Political Roundup: January 2007

Irony of ironies: Ed Holcombe was once a Georgia Power lobbyist who helped then-governor Roy Barnes in his behind-the-scenes campaign to change the Confederate battle emblem on the state flag. Sonny Perdue, of course, opposed that flag change and made a major issue of it when he upset Barnes in 2002. When Perdue recently had to find a new chief of staff, he picked retired Georgia Power lobbyist Ed Holcombe - bringing to full circle a tumultuous tale of Georgia politics.





Sometimes it works, sometimes not: Legislative Republicans redrew a few districts at both the legislative and congressional levels in an attempt to help GOP candidates in the general election, but they were only partly successful. The redistricting efforts worked for Rep. Harry Geisinger (R-Roswell), who had an easy victory in a more Republican-friendly precinct, and for newly elected state senator Bill Cowsert. The redrawing of two congressional districts held by Democratic incumbents did not work as planned - Rep. Jim Marshall of Macon defeated former GOP congressman Mac Collins and Rep. John Barrow of Savannah held off Republican Max Burns by 864 votes.





Diversity in action: When House Republicans and House Democrats elected their leadership for the upcoming legislative session, there were some marked demographic differences. The Democratic caucus officers include four men and three women; the racial breakdown is three African Americans and four whites. The Republican leadership team, on the other hand, is entirely Caucasian and includes but one female, Rep. Donna Sheldon (R-Dacula). "Look at their leadership - it looks like Georgia 1956," House Minority Leader DuBose Porter joked.





Go west: Couldn't they find any local talent? Nevada Democrats nominated two Georgia-born candidates for the two top races on Nevada's ballot in the Nov. 7 elections. Jack Carter, the son of former president Jimmy Carter, was the Democratic challenger to Repub-lican Sen. John Ensign but lost to Ensign by a 55-41 percent margin. Dina Titus, the minority leader in the Nevada Senate, and a Tifton native, was narrowly defeated in the governor's race by Republican congressman Jim Gibbons.





Franklin Delano Perdue: Gov. Sonny Perdue and Republican leaders are considering some changes in the state's judicial system, including a proposal to add to the Supreme Court two more justices who would be appointed by the governor. If this comes to pass, it would not be the first time that court-packing has been a political issue in Georgia. A similar attempt to pack the U.S. Supreme Court was launched by President Franklin Roosevelt during the 1930s. Roosevelt's proposal was opposed by, among other political figures, Georgia Gov. Eugene Talmadge, and ultimately failed.

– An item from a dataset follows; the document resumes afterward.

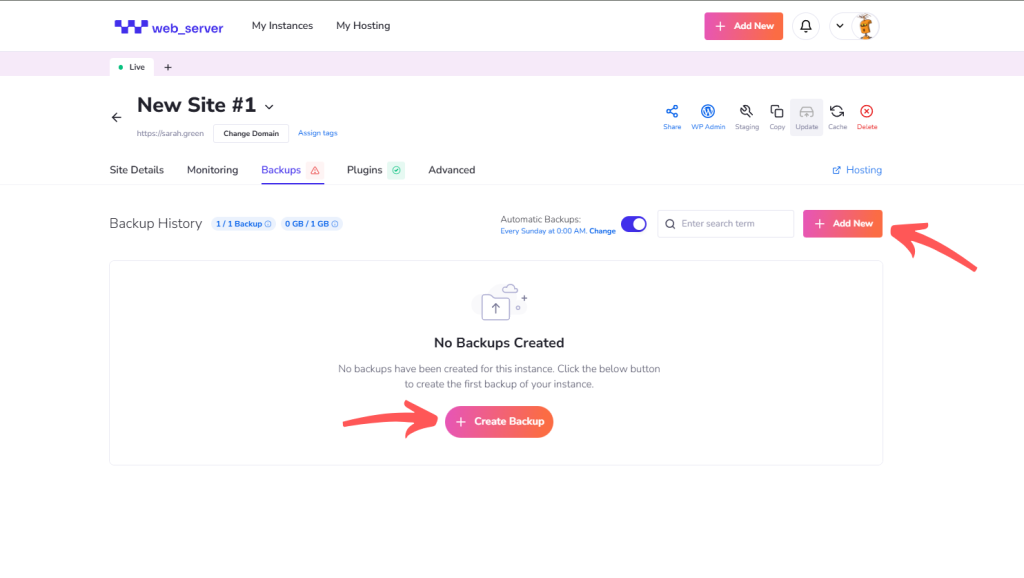
Task: Clear site via Cache icon
Action: (837, 112)
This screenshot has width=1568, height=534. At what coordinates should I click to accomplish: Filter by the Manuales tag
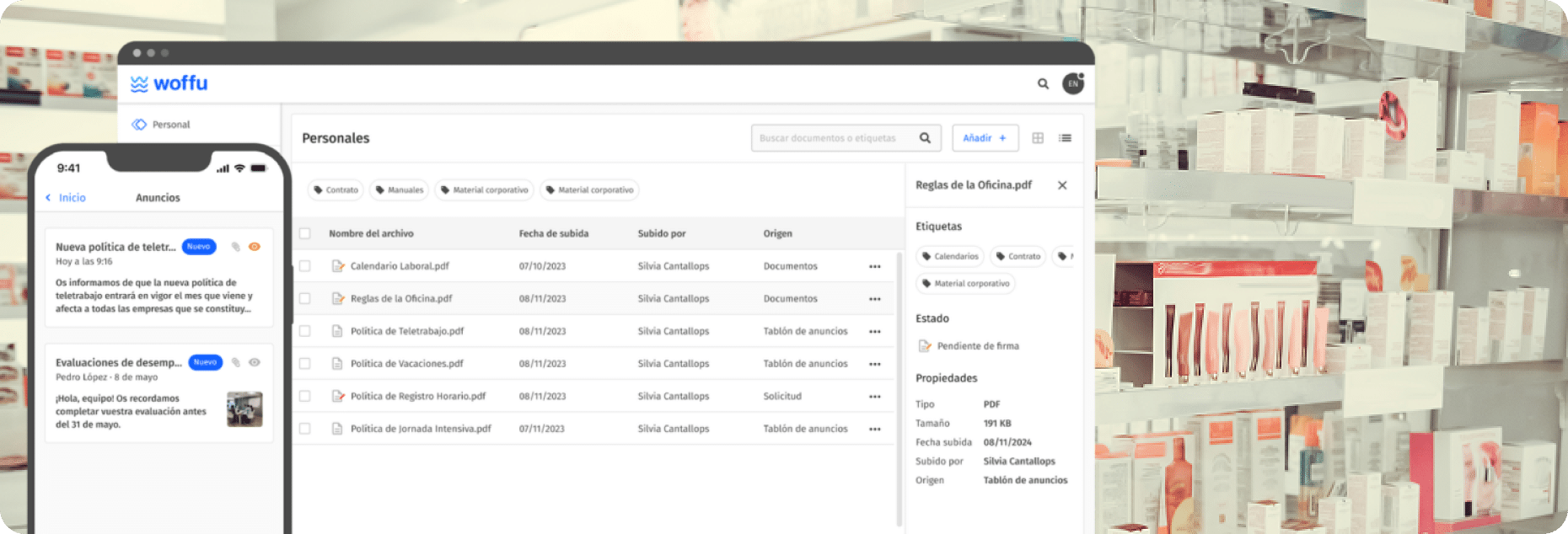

Why not here?: Republicans did well in Georgia's elections but that wasn't the case in the rest of the country. Outside Georgia, Dem-ocrats gained control of both houses of Congress, won a majority of the governorships, and wrested control of several state legislatures from Republicans. What accounts for the GOP's down year? Georgia party leaders say it's because national Republicans weren't conservative enough. "We stayed true to conservative, pro-business, pro-family values," House Speaker Glenn Richardson (R-Hiram) said.





Seeing visions: State Insurance Commissioner John Oxendine has been given the 2006 "Visionary Award" by HomeTown Health, an organization of 55 hospitals in rural Georgia. Oxendine was recognized for his efforts to make telemedicine technology more widely available to rural hospitals. "Commissioner Oxendine had the vision to look far into the future of rural healthcare needs in Georgia to see that telemedicine technology could improve healthcare outcomes of rural Georgians," said Jimmy Lewis of HomeTown Health.





How many?: If you're one of those who thinks Georgia already has too many counties with 159, you may be in for more disappointments in the General Assembly session. Legislators from the north end of Fulton County will move ahead with their attempts to split off and recreate Milton County, which would become the state's 160th county. Such a move would require passage of a constitutional amendment.





Watch your speed: Gov. Sonny Perdue may want to observe the speed limits when he's driving through Columbus. Former Columbus police chief Jim Wetherington is now mayor. Wetherington, who was state corrections commissioner during the Barnes administration, was one of the first department heads fired after Perdue became governor in January 2003.